Dies sah die Arbeitgeberin anders und zog dem Arbeitnehmer 1.019,65 € vom Lohn ab.
Der Arbeitnehmer reichte dagegen Klage beim Arbeitsgericht ein.
Verfahrensgang
Das Arbeitsgericht Rheine (3 Ca 530/22) wies die Klage ab. Das Landearbeitsgericht Hamm (Urteil vom 24. August 2023 – 15 Sa 1033/22) änderte dessen Urteil aber ab und verurteilte die beklagte Arbeitgeberin zur Zahlung.
Der Arbeitnehmer sei aufgrund der COVID‐19‐Erkrankung infolge Krankheit objektiv an seiner Arbeitsleistung verhindert, wenn er sich in Quarantäne begeben muss, es sei denn, der Arbeitgeber könne von ihm verlangen, im Homeoffice zu arbeiten. Im vorliegenden Fall sei aber die Beschäftigung als Produktionsmitarbeiter im Homeoffice nicht möglich gewesen. Die nach § § 3 Abs. 1 S. 1 EFZG erforderliche Monokausalität sei gegeben. Die Krankheit mache ihm damit die Erbringung der geschuldeten Arbeitsleistung rechtlich unmöglich.
Die Entscheidung des Bundesarbeitsgerichtes
Die Arbeitgeberin ging gegen dieses Urteil in Revision, unterlag aber vor dem Bundesarbeitsgericht.
Das Bundesarbeitsgericht bestätigte die Sicht des Landesarbeitsgerichts Hamm, dass der klagende Arbeitnehmer infolge Krankheit an seiner Arbeitsleistung verhindert war.
Es käme nicht darauf an, ob bei dem Arbeitnehmer durchgängig Symptome von COVID‐19 vorlagen. Die SARS‐CoV‐2‐Infektion stelle einen regelwidrigen Körperzustand und damit eine Krankheit dar. Diese habe zur Arbeitsunfähigkeit geführt. Die Absonderungsanordnung der Gemeinde sei keine eigenständige, parallele Ursache für die Arbeitsunfähigkeit, sondern beruhe gerade auf der Infektion, die eine nicht hinwegzudenkende Ursache für die Anordnung sei. Daher bestehe Monokausalität.

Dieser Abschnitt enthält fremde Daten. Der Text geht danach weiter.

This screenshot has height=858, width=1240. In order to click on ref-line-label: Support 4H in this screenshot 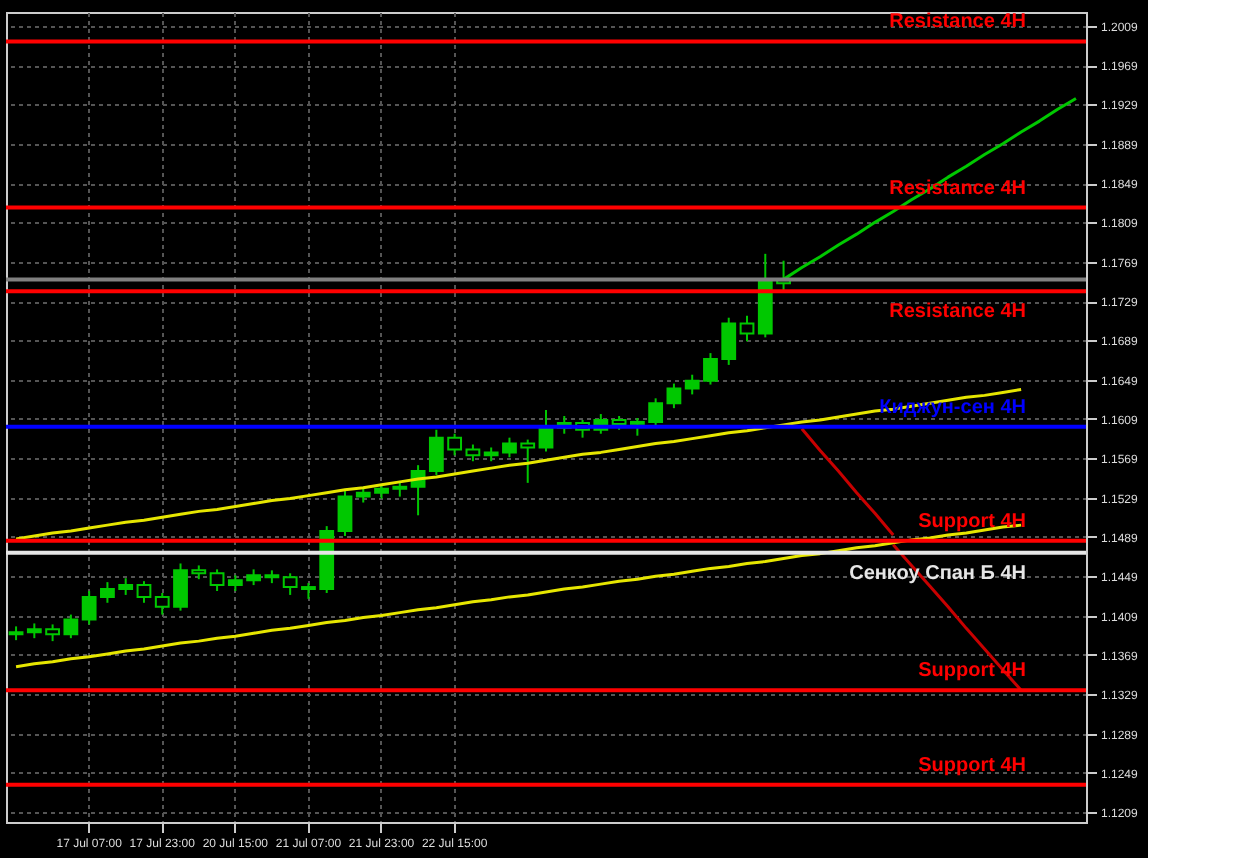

Somit sei es dem Kläger rechtliche nicht möglich gewesen, seine geschuldete Arbeitsleistung im Betrieb der Beklagten zu erbringen.
Wie auch das Landesarbeitsgericht war das Bundesarbeitsgericht der Ansicht, es könne nicht mit der gebotenen Sicherheit festgestellt werden, dass das Unterlassen der empfohlenen Corona‐Schutzimpfung für die SARS‐CoV‐2‐Infektion ursächlich gewesen sei. Aufgrund der wöchentlichen Lageberichte des RKI und dessen Einschätzung der Impfeffektivität ließe sich nicht zwingend schließen, dass Ende Dezember 2021/Anfang Januar 2022 die beim Kläger aufgetretene Corona‐Infektion durch die Inanspruchnahme der Schutzimpfung hätte verhindert werden können. Daher habe der Kläger seine Arbeitsunfähigkeit auch nicht verschuldet.
Der Beklagten stünde auch ein Leistungsverweigerungsrecht wegen nicht vorgelegter Arbeitsunfähigkeitsbescheinigung gemäß § 7 Abs. 1 Nr. 1 EFZG nicht zu. Denn der Kläger habe durch Vorlage der Absonderungsanordnung der Gemeinde „in anderer, geeigneter Weise“ nachgewiesen, infolge seiner Corona‐Infektion objektiv an der Erbringung seiner Arbeitsleistung verhindert zu sein.